Trastornos de alimentación

Los trastornos de alimentación asociados a la AF son principalmente la anorexia nerviosa y la anemia ferropénica80.

Rabdomiólisis

La rabdomiólisis es consecuencia de una rotura de fibras musculares durante la realización de ejercicio físico intenso cuando el suministro de energía a los músculos es insuficiente. Su aparición puede derivar en mioglobinemia, mioglobinuria y aumento de la creatinfosfokinasa en sangre. Existen complicaciones graves derivadas de la rabdomiólisis, como son la insuficiencia renal, las alteraciones de electrolitos o el síndrome compartimental82.

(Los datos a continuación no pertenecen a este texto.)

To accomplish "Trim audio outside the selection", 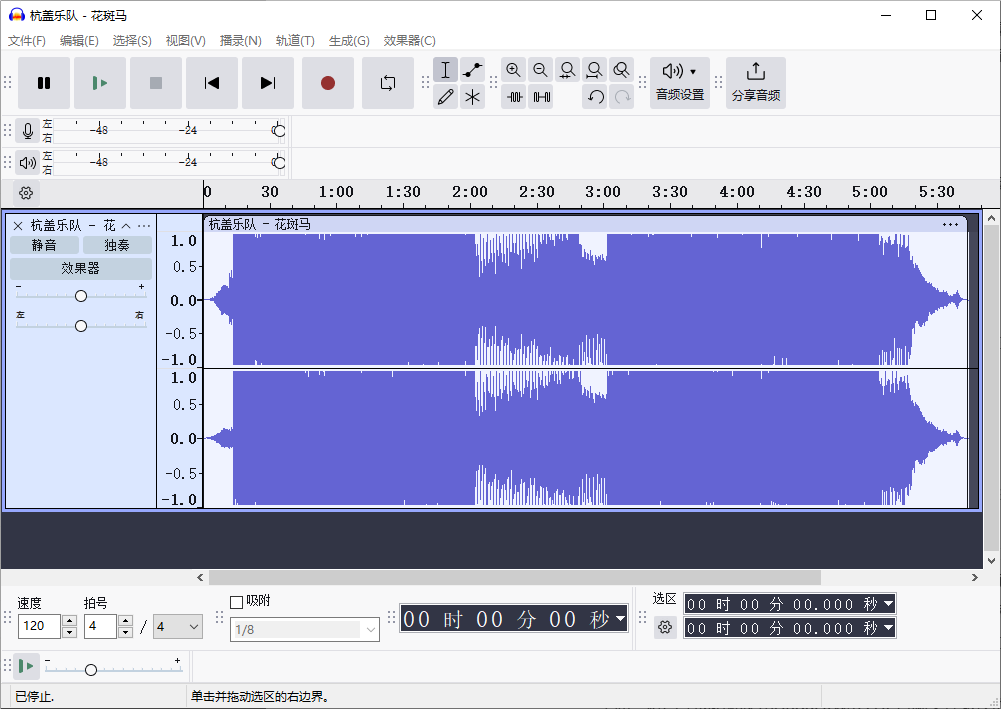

Además, existen factores de riesgo para su producción como la falta de entrenamiento, un ambiente húmedo y caliente, la toma de medicamentos anticolinérgicos o ciertas alteraciones electrolíticas o metabólicas propias del individuo que realiza el ejercicio83.

Alteraciones psicológicas

Las alteraciones psicológicas están generalmente ligadas al exceso de estrés en la competición deportiva. Para su prevención, los expertos opinan que los programas deportivos se deben ajustar a los niños, tratando de mantener un nivel adecuado de competencia que evite el estrés por la desigualdad80.

Broncoconstricción

El ejercicio físico puede inducir broncoconstricción, especialmente en los pacientes con asma84. La magnitud de la broncoconstricción se corresponde con el grado de hiperreactividad de las vías respiratorias. El ejercicio regular, a largo plazo, puede ser útil en la prevención de la broncoconstricción inducida por el ejercicio.

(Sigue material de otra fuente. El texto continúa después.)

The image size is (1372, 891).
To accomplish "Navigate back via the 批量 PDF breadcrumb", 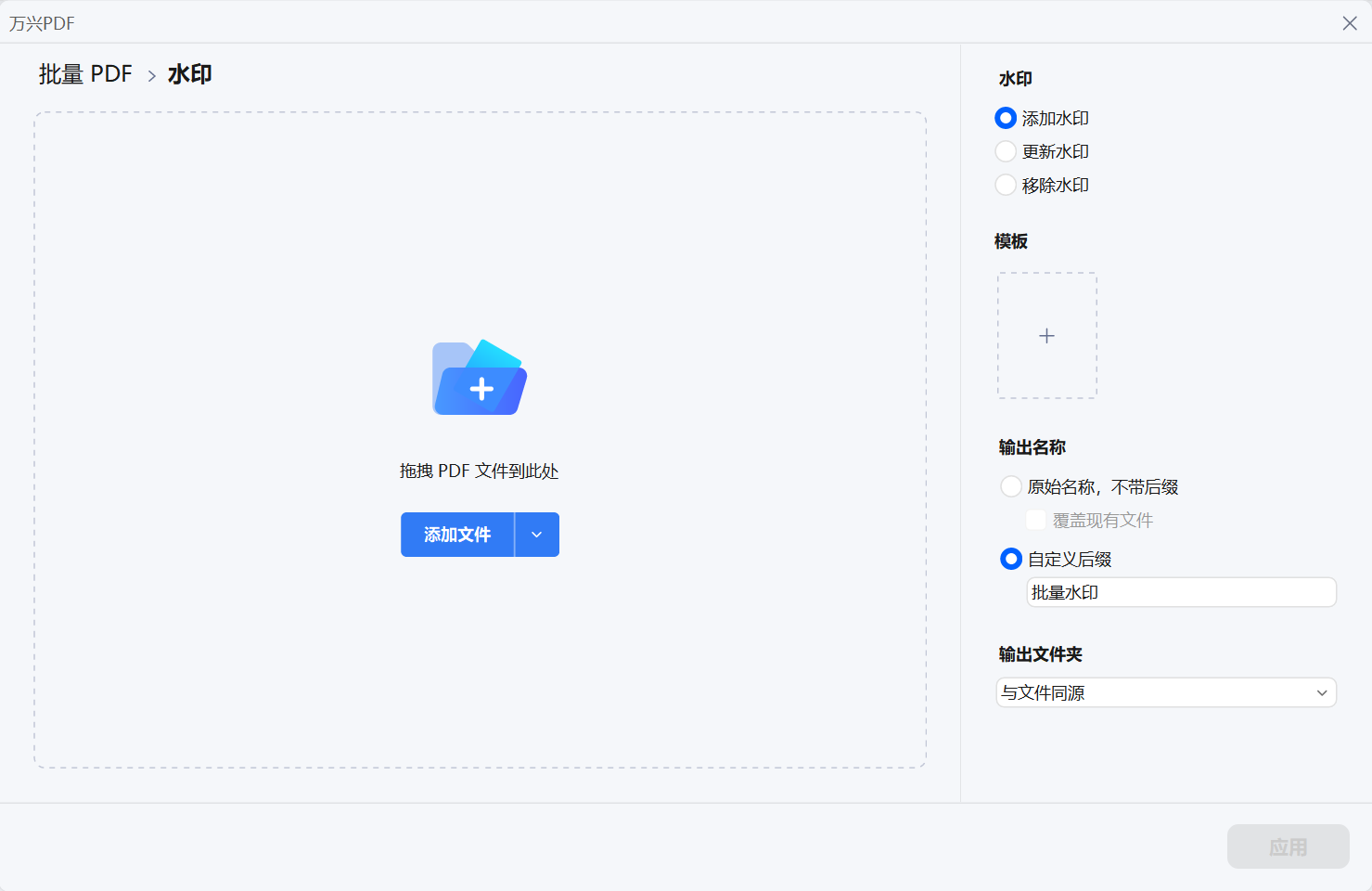I will click(x=85, y=73).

RECOMENDACIONES DE PREVINFAD

  • Se sugiere hacer intervenciones dirigidas a la promoción de la actividad física y disminución del sedentarismo en el entorno escolar y comunitario (débil a favor).
  • Se sugiere hacer consejo en Atención Primaria dirigido a la promoción de la actividad física y disminución del sedentarismo (débil a favor).

CONFLICTO DE INTERESES

Los autores declaran no presentar conflictos de intereses en relación con la preparación y publicación de este artículo.

ABREVIATURAS

AF: actividad física · AP: Atención Primaria · IC 95: intervalo de confianza del 95% · IMC: índice de masa corporal · OMS: Organización Mundial de la Salud · OR: odds ratio.